Quantitative mapping and minimization of super-resolution optical imaging artifacts
Technologies: NanoJ, NanoJ-SQUIRREL and QuickPALM
Paper published in Nature Methods, February 2018
Publisher: Nature Publishing Group US New York
The manuscript by Culley et al. introduces NanoJ-SQUIRRELL, an ImageJ-based analytical approach for assessing the quality of super-resolution images. Super-resolution microscopy can produce image artifacts that can lead to misinterpretation of biological information. The approach, named SQUIRREL, compares diffraction-limited images and super-resolution equivalents to generate a quantitative map of super-resolution defects. It uses a reference image, a super-resolution image, and a representative resolution scaling function image as inputs.

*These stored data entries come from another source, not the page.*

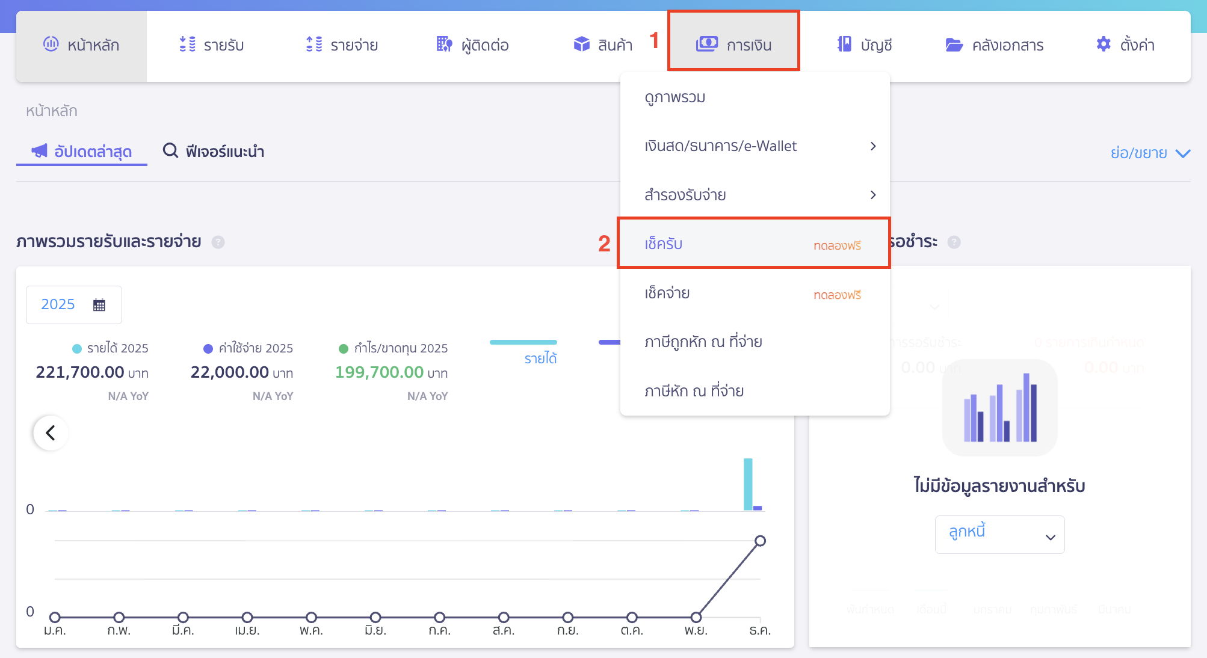Click the สินค้า product box icon
This screenshot has height=658, width=1207.
pyautogui.click(x=581, y=45)
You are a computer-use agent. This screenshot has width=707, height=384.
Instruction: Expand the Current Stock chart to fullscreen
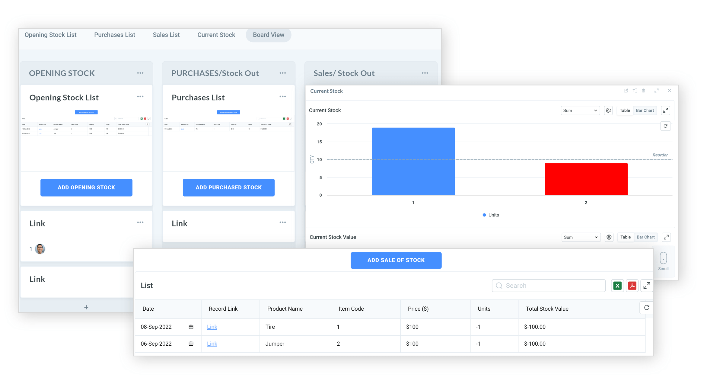click(666, 110)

SQUIRREL estimates the RSF and linear rescaling coefficients to convert the super-resolution image into its diffraction-limited equivalent and generates a pixel-wise absolute difference between the reference and resolution-scaled image as the final error map. It also calculates two global image quality metrics: the resolution-scaled error and the resolution-scaled Pearson correlation coefficient. The manuscript demonstrates the capacity of SQUIRREL to identify defects in super-resolution images using TIRF microscopy and a corresponding dSTORM data set, as well as simulated data. SQUIRREL is not limited to single-molecule localization microscopy and can provide complementary information.